環境省、「サステナブルファッションの推進に向けたアクションプラン」を策定
2026.03.26
環境省は2026年3月24日、「サステナブルファッションの推進に向けたアクションプラン」を策定・公表しました。本アクションプランは、繊維製品のライフサイクル全体にわたる環境負荷の低減を目的とし、2030年度までに家庭から廃棄される衣類を2020年度比で25%削減する目標を掲げています。背景には、衣類の製造から廃棄に至る過程で温室効果ガス排出や水資源の消費、マイクロプラスチックの海洋流出など多様な環境負荷が生じているという問題があり、政府もサステナブルファッションを1つの政策課題として取り組んでいます。
本アクションプランでは、「全国どこでも分けて出せる」「使えるものは譲る」「長く使う」「循環しやすく作る」という4つの方向性が提示され、回収システムの整備やリユース市場の拡大、製品設計の見直しなどを通じて循環型経済の実現を目指しています。

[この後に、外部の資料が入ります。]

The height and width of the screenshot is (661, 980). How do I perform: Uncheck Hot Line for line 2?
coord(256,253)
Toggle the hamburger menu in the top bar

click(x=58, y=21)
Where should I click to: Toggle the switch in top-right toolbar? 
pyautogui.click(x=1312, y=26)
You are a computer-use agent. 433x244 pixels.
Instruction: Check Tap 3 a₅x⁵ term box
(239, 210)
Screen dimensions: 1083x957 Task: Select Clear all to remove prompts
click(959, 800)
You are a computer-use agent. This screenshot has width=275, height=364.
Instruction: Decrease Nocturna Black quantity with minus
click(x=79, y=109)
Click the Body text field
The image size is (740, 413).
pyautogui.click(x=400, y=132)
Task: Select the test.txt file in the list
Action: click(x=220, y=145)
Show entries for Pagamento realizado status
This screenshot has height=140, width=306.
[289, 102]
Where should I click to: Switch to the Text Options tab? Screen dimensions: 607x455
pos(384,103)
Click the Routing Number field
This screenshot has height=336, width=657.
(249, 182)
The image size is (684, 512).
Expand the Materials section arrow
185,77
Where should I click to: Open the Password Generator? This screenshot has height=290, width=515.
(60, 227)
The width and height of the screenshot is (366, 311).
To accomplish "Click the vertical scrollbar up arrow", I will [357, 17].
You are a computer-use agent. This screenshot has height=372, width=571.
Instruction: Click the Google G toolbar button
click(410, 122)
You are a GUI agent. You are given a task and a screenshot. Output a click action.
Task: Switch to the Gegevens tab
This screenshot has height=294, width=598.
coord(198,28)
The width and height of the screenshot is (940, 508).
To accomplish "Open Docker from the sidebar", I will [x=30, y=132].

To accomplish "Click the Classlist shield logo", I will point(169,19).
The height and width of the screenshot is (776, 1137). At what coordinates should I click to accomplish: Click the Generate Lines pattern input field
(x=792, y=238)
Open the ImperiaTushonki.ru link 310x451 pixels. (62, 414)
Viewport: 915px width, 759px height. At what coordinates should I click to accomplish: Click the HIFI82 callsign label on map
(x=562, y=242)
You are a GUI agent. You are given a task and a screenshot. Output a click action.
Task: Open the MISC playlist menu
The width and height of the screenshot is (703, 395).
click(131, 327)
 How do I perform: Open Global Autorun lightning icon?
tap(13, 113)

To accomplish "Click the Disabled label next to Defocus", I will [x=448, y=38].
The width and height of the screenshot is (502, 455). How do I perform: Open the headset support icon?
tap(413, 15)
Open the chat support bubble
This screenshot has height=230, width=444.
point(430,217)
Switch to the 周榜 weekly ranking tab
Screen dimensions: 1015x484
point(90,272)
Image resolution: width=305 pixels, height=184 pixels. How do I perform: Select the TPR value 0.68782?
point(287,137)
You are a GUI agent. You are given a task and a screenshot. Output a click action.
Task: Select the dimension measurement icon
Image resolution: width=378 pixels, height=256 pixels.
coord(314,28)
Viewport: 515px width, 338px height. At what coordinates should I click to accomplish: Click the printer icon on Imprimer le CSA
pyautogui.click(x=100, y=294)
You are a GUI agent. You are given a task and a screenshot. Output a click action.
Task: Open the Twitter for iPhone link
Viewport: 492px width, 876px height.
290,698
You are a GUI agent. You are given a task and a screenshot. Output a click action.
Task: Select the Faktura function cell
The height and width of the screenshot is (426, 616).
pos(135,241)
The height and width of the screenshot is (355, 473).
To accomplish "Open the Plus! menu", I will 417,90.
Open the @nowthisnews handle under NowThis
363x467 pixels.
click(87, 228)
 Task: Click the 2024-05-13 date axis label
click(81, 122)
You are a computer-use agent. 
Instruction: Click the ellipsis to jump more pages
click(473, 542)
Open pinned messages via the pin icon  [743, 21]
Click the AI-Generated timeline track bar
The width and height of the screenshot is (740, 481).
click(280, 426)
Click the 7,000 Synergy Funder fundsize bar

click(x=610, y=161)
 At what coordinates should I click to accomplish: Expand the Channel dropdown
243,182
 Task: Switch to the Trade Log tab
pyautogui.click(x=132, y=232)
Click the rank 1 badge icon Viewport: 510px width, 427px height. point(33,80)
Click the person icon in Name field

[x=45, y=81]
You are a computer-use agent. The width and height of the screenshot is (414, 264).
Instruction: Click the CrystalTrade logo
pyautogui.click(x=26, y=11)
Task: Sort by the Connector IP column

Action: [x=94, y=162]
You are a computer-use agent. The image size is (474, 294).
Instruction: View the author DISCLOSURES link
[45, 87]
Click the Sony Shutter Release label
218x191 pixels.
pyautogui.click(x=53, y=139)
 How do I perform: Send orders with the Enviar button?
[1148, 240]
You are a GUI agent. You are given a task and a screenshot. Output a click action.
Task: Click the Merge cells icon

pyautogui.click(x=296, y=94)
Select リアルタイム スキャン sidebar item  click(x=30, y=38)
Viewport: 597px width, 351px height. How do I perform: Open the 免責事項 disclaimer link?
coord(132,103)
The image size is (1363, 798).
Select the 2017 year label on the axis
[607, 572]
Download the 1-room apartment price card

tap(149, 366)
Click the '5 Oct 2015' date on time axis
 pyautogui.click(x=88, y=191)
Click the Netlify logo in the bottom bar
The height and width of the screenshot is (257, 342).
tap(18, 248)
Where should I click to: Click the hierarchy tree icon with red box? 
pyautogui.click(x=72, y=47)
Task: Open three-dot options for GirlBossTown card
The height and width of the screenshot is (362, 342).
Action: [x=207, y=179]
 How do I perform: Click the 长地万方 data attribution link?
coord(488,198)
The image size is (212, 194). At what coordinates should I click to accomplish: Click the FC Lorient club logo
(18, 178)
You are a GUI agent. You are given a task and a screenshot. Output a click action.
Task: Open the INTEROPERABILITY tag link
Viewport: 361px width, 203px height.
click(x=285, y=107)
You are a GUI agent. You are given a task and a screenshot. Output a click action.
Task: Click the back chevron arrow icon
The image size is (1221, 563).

特に、フリマアプリやリセール、レンタル、リペアといった新たなビジネスモデルの拡大が想定されており、生活者の行動変容だけではなく、企業側の取り組みも期待されています。
上で述べた通り、ファッション産業は地球環境に対しネガティブインパクトが大きい業界であることが指摘されています。本アクションプランのように産業の構造転換を図ることは、地球環境の持続可能性を守るだけではなく、プラネタリーヘルスの観点を踏まえると、人の健康を守る取り組みであるともいえます。